Wednesday, August 31, 2005

What's in a Name?

I had a lovely drive this morning dropping Owl at her office. The temp was in the upper 30's; brisk breezes kept sand dancing lightly across the roads; the traffic was super light because it was a Thursday preceeded by a religious holiday.

We made the trip in record time without a single near-miss... or so I thought. As I was making a left turn into Owl's office parking lot we (By the Grace of God) narrowly missed getting broad-sided by a speeding car passing me on the left in spite of the fact that I had my turn signal on...(Lest I should forget I was still in the UAE where driving is fast and furious, even on secondary roads.) I saw him and swirved just barely missing a high speed crash at my door.

I pulled away, thanking God for the last-second rescue. Soon I approached a huge machine in the road. Owl's office is in a converted warehouse in the industrial area where semi-trucks and slow moving monster equipment all rule the roads. This bright red and orange behemoth was a crane/cement squirter used to deliver wet cement many stories above ground at high rise building construction sites. Bold lettering declaired it to be the Putzmeister Elephant. Not seeing much Yiddish in the UAE, it amuzed me greatly. I only knew putz as a Yiddish verb meaning to move about in a lazy way. I thought to myself, "That's me, I putz around the house all day and I'm large. I could be a putzmeister elephant too. Maybe I'll adopt it as a new nickname. It could go into the family lexicon alongside Wicked Sloth-monkey, and Iccky Fish."
Owl would come home from a hard day of reportering and ask me, "Whadja do all day, Mom?"
"Oh, not much," I'd reply casually. "I read. I blogged. I did the dishes. I was really just a putzmeister elephant today."

I was surprized when I got home and looked up the meaning of putz at dictionary.com.

putz
n.

1. Slang. A fool; an idiot.
2. Vulgar Slang. A penis.


intr.v. Slang putzed, putz·ing, putz·es

To behave in an idle manner; putter.

● ● ●

- **ACTIVITY LIST**:
**a)** Answer these from the blog post:
(i) What temperature does it give for that morning?
(ii) What name was lettered on the red and orange machine?
(iii) Which website did the writer use to look up "putz"?
**b)** According to the blog post, why did the name on the cement machine amuse the writer so much?

- **DATA EXCERPT**:
● ● ●

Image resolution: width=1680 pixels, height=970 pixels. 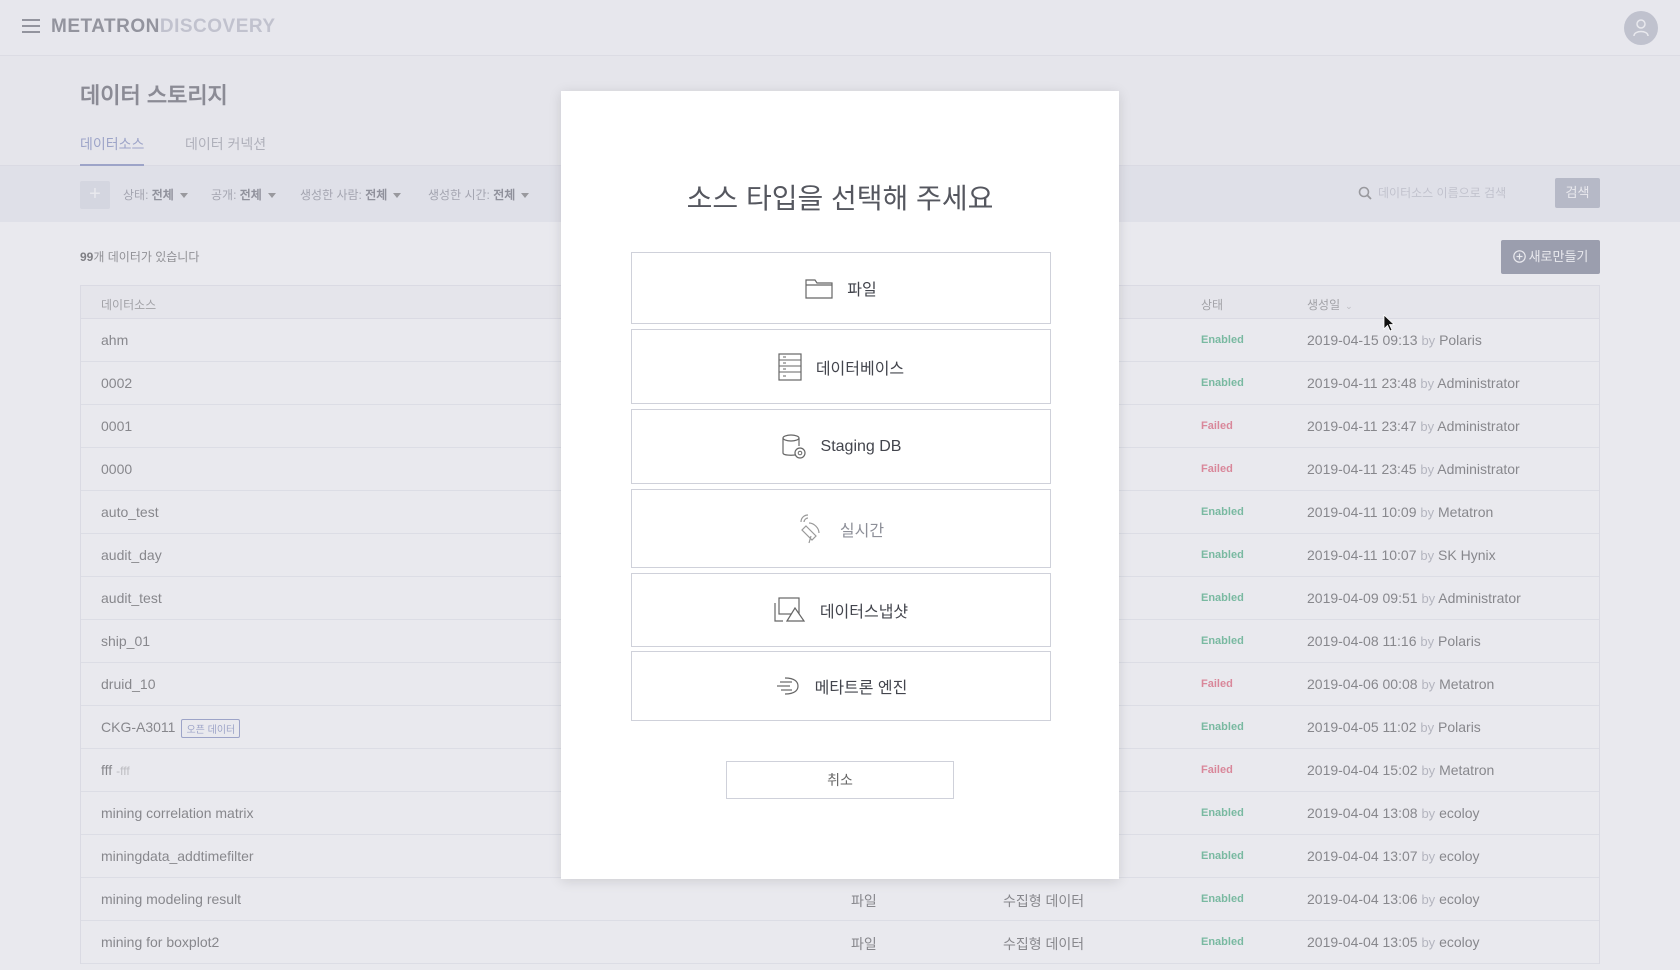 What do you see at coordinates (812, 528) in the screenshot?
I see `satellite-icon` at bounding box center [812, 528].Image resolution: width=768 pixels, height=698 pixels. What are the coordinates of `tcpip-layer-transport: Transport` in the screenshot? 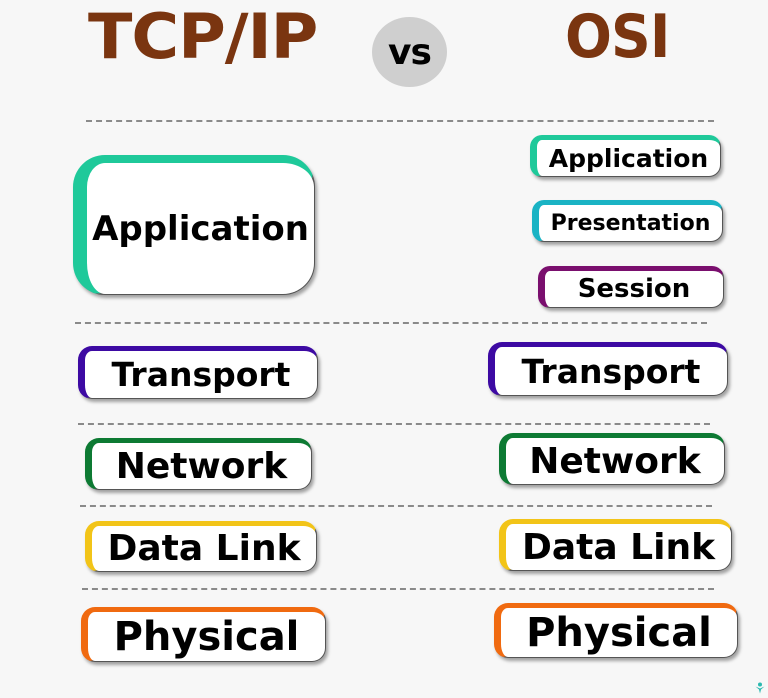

● ● ●

- **LIST OF SOLUTIONS**:
**a)**
(i) The upper 30's.
(ii) Putzmeister Elephant.
(iii) dictionary.com.

**b)** The writer rarely saw Yiddish in the UAE and knew putz only as a Yiddish verb meaning to move about lazily. That fit how the writer spent the day, putzing around the house, so the name seemed funny and worth adopting as a nickname.